STORED RECORDS:
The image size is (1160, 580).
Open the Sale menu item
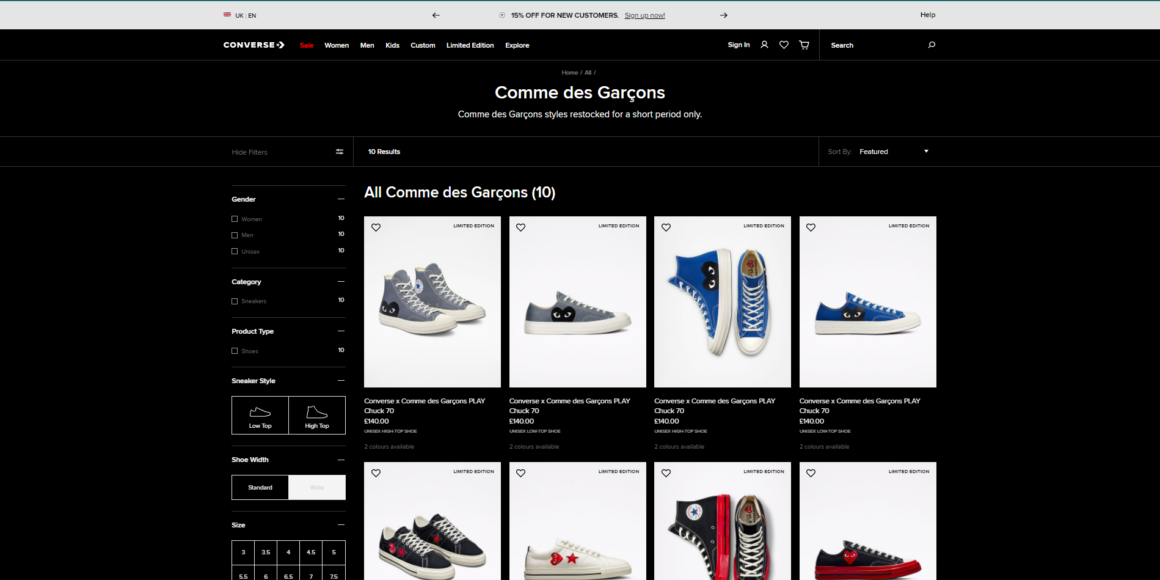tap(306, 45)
--
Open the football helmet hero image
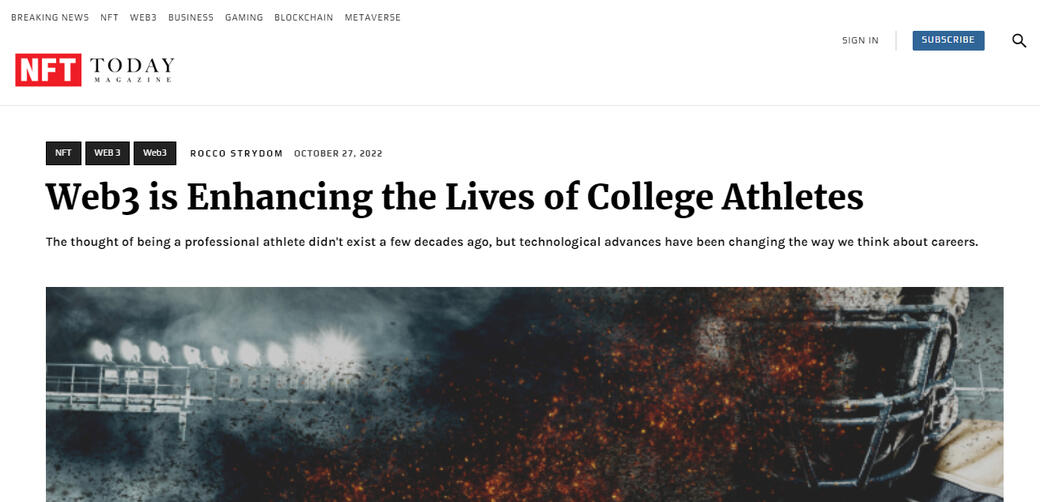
--
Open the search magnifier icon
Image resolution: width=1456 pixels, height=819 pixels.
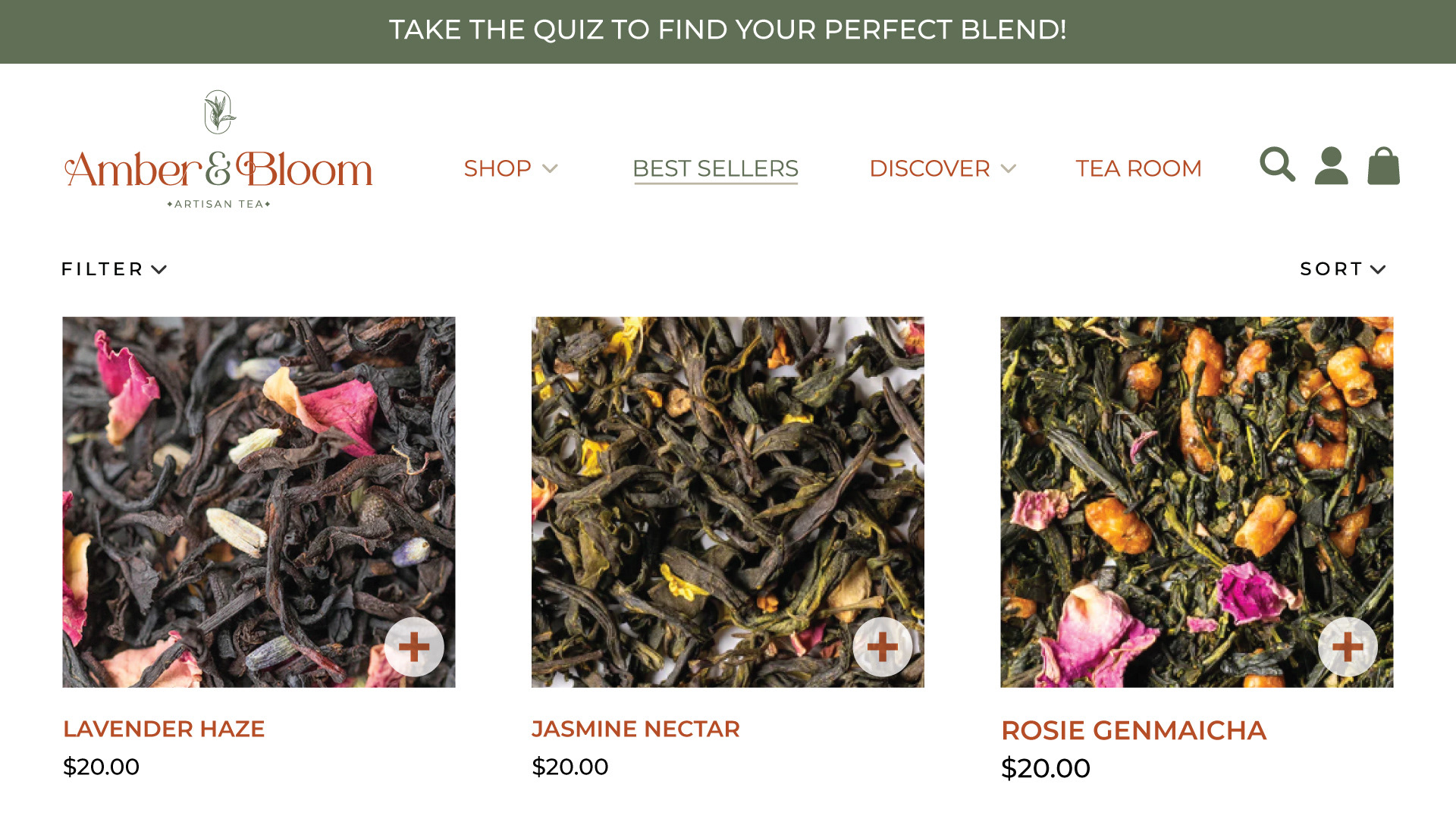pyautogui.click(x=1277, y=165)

STATED EXERCISE:
List the entries from the line containing "The image size is (1160, 580)." through the line containing "tap(306, 45)", inclusive, as a numbered list with blank lines omitted. Do not include the pictures.

REPLY:
1. The image size is (1160, 580).
2. Open the Sale menu item
3. tap(306, 45)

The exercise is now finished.